» EXCERPTED PASSAGE:
# # #

Thread: Hot standby, recovery infrastructure

Hot standby, recovery infrastructure

From

Heikki Linnakangas

Date:

27 January 2009, 09:59:45

Regarding this comment:

> +   /*
> +    * Prior to 8.4 we wrote a Shutdown Checkpoint at the end of recovery.
> +    * This could add minutes to the startup time, so we want bgwriter
> +    * to perform it. This then frees the Startup process to complete so we can
> +    * allow transactions and WAL inserts. We still write a checkpoint, but
> +    * it will be an online checkpoint. Online checkpoints have a redo
> +    * location that can be prior to the actual checkpoint record. So we want
> +    * to derive that redo location *before* we let anybody else write WAL,
> +    * otherwise we might miss some WAL records if we crash.
> +    */

Does this describe a failure case or something that would cause 
corruption? The tone of the message implies so, but I don't see anything 
wrong with deriving the redo location for the first checkpoint the usual 
way.

I belive the case of "missing some WAL records" refers to the 
possibility that someone connects to the database and does a WAL logged 
change before the first checkpoint starts. But if we then crash before 
the checkpoint finishes, we'll start crash recovery from the previous 
restartpoint/checkpoint as usual, and replay that WAL record as well. 
And if the first checkpoint finishes, the redo ptr of that checkpoint is 
after that WAL record, and those changes are safely on disk.

--   Heikki Linnakangas  EnterpriseDB   http://www.enterprisedb.com

Re: Hot standby, recovery infrastructure

From

Simon Riggs

Date:

27 January 2009, 11:03:53

On Tue, 2009-01-27 at 15:59 +0200, Heikki Linnakangas wrote:
> Regarding this comment:
> 
> > +   /*
> > +    * Prior to 8.4 we wrote a Shutdown Checkpoint at the end of recovery.
> > +    * This could add minutes to the startup time, so we want bgwriter
> > +    * to perform it. This then frees the Startup process to complete so we can
> > +    * allow transactions and WAL inserts. We still write a checkpoint, but
> > +    * it will be an online checkpoint. Online checkpoints have a redo
> > +    * location that can be prior to the actual checkpoint record. So we want
> > +    * to derive that redo location *before* we let anybody else write WAL,
> > +    * otherwise we might miss some WAL records if we crash.
> > +    */
> 
> Does this describe a failure case or something that would cause 
> corruption? The tone of the message implies so, but I don't see anything 
> wrong with deriving the redo location for the first checkpoint the usual 
> way.
> 
> I belive the case of "missing some WAL records" refers to the 
> possibility that someone connects to the database and does a WAL logged 
> change before the first checkpoint starts. But if we then crash before 
> the checkpoint finishes, we'll start crash recovery from the previous 
> restartpoint/checkpoint as usual, and replay that WAL record as well.

# # #

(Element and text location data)

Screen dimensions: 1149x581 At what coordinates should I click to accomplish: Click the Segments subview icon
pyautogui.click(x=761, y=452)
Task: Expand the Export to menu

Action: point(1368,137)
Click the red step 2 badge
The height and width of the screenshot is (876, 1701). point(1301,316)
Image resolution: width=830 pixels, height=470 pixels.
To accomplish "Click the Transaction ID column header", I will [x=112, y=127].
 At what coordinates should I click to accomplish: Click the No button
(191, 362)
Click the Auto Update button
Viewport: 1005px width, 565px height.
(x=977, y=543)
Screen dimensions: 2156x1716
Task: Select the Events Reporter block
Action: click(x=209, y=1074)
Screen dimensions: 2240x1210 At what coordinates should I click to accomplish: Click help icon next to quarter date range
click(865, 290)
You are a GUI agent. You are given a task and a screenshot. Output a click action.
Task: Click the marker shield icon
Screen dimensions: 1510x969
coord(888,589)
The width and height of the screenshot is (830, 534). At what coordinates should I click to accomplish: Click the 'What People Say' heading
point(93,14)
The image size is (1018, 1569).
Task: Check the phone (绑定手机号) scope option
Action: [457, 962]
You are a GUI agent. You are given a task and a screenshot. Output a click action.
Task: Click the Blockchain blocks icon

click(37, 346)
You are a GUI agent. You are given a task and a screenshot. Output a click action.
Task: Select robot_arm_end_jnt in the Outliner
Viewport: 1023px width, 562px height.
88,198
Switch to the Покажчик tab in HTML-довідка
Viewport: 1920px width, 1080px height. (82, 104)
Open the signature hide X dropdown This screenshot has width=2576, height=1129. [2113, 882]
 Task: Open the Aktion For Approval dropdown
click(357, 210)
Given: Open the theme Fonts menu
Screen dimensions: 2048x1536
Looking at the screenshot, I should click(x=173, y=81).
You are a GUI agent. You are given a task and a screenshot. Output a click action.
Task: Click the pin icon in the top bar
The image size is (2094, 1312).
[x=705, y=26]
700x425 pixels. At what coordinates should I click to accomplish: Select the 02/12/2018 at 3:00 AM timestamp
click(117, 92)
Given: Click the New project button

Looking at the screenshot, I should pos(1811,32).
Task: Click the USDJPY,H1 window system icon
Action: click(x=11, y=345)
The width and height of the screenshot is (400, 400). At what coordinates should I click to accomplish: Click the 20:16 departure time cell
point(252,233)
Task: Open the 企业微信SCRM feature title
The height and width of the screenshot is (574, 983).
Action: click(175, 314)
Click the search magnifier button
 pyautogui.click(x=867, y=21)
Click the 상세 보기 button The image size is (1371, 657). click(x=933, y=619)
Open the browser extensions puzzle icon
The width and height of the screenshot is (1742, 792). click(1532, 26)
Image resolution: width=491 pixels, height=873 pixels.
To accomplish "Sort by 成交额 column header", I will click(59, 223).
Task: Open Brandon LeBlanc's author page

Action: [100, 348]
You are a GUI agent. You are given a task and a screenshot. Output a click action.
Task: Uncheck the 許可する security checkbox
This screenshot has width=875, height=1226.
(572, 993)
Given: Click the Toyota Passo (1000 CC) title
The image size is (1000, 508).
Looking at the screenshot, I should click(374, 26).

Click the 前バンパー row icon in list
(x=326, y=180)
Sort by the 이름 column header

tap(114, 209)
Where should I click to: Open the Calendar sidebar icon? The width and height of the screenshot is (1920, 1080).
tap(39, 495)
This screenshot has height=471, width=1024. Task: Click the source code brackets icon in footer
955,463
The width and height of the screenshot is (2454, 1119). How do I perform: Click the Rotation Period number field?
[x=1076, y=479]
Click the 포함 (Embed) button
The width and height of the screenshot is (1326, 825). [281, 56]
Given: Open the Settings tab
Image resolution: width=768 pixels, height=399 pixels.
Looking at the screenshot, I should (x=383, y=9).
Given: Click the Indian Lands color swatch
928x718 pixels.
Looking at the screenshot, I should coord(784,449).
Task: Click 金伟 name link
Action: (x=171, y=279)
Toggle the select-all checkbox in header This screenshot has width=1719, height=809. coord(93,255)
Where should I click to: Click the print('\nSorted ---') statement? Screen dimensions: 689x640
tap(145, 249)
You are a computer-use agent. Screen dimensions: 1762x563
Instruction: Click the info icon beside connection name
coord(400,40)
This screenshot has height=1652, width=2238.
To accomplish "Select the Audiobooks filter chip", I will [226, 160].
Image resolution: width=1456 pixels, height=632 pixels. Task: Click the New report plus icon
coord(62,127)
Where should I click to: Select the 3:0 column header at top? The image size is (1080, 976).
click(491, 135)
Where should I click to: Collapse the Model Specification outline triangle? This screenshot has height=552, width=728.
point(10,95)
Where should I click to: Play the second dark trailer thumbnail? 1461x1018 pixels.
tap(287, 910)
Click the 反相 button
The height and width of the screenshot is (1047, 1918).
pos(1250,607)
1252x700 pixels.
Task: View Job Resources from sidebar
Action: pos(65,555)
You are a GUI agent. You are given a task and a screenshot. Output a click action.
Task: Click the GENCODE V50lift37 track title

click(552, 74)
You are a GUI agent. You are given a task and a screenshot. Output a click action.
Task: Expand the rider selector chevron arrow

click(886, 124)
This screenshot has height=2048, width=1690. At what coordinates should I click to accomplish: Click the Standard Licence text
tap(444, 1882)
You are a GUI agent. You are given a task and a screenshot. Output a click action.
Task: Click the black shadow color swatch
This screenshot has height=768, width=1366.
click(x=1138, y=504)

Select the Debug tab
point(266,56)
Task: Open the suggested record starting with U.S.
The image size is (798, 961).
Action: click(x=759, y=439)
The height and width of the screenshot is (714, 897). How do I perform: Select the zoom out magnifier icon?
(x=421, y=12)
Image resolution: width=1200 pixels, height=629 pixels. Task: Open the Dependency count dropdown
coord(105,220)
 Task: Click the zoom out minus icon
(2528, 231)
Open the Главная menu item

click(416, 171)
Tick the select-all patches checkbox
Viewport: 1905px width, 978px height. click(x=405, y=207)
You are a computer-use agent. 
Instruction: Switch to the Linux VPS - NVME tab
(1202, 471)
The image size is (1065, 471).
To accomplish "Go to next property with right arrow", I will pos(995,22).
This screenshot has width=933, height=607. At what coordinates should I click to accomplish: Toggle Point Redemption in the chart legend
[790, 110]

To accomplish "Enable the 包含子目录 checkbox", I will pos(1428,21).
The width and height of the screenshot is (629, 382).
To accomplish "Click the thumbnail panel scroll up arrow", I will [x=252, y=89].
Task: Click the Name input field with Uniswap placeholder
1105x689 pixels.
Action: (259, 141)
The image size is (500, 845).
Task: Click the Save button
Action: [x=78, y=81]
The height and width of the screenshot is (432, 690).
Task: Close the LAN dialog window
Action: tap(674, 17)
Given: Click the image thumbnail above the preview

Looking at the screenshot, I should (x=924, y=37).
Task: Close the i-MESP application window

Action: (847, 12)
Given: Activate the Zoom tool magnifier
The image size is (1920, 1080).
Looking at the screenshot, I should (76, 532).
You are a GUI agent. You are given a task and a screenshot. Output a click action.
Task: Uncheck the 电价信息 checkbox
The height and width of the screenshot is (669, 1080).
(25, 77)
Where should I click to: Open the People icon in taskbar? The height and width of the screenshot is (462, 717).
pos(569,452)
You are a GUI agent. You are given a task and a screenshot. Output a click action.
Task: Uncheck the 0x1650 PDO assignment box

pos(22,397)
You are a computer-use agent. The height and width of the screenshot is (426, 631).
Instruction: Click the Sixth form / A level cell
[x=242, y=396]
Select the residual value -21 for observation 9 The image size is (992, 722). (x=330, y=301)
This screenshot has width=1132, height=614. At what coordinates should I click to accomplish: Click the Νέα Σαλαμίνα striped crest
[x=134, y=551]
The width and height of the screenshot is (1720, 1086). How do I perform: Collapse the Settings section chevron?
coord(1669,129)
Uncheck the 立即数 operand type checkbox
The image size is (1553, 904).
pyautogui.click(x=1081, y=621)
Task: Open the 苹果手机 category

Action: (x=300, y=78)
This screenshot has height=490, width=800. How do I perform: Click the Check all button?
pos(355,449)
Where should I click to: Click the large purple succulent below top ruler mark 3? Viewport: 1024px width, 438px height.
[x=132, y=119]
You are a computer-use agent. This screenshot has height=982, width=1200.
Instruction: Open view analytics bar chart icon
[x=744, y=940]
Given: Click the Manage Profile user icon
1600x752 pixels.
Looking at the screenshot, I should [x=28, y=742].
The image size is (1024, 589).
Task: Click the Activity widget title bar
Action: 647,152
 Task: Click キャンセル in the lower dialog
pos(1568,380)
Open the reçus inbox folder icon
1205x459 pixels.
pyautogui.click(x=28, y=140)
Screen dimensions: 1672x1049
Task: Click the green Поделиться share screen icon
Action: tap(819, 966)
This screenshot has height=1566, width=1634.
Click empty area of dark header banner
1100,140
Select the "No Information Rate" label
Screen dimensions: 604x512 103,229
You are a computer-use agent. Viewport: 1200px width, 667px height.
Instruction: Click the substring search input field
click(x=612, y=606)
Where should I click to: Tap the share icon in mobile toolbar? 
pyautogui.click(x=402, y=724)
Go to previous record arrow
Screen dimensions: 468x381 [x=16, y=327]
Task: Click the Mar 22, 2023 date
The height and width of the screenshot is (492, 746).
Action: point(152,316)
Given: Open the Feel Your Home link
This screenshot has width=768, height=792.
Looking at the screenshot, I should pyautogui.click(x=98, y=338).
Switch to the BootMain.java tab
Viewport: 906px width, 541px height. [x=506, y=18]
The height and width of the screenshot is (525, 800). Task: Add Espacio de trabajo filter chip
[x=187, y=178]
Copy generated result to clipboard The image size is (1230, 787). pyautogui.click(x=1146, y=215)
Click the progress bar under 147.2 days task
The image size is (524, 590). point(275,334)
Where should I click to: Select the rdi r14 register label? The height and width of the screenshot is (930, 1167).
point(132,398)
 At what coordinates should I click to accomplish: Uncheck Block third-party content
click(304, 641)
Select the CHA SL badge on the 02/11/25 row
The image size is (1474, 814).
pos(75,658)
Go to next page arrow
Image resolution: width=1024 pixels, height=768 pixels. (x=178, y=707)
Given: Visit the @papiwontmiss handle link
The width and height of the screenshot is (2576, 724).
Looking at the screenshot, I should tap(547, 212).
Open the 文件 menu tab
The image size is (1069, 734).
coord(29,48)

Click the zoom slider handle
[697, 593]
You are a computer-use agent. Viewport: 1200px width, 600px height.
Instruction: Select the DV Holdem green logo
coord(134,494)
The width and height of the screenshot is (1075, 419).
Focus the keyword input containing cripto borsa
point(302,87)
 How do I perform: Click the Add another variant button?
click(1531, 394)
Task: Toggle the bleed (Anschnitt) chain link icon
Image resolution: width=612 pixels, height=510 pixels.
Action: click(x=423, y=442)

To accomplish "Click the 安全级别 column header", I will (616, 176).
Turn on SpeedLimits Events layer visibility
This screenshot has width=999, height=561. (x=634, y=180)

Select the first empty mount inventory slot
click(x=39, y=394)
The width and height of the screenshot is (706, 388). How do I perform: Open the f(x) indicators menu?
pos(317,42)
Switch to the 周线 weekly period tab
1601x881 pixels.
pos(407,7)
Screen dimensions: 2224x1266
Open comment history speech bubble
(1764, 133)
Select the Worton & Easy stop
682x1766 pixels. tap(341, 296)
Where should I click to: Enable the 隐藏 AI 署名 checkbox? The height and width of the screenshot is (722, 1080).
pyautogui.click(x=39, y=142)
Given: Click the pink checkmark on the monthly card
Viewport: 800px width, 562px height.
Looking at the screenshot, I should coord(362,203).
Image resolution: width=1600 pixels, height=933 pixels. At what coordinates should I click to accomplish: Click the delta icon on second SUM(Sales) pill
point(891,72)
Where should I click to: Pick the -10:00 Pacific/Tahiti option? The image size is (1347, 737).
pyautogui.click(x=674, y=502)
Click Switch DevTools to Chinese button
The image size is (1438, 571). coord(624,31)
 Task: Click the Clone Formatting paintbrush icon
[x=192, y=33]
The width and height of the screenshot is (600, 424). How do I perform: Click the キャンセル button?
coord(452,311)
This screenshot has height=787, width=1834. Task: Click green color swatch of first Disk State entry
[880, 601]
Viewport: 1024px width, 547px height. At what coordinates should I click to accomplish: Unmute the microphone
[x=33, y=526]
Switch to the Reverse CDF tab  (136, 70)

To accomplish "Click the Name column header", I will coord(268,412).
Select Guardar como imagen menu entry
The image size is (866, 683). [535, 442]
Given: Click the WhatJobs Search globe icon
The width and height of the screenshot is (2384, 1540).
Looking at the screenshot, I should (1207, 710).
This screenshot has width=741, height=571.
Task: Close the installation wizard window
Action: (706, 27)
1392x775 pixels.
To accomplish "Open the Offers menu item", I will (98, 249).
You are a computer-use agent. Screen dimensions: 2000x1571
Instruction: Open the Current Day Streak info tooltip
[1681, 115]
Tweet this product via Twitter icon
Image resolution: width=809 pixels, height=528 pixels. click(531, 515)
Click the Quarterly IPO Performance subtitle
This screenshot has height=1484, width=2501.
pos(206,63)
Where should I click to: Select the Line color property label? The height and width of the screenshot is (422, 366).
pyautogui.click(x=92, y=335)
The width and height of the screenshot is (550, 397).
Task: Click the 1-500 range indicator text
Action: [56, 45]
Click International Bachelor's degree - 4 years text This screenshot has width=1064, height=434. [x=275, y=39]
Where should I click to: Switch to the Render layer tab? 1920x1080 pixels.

# # #

» JOBS:
1) In the hot standby thread, what kind of checkpoint was written at the end of recovery before 8.4?
2) Using the code comment quoted in the hot standby thread, explain why the bgwriter should perform the checkpoint at the end of recovery.

» ANSWERS TO THE EXERCISES:
1) A Shutdown Checkpoint.

2) Writing that checkpoint could add minutes to startup time. Having the bgwriter perform it frees the Startup process to complete, so transactions and WAL inserts can be allowed sooner.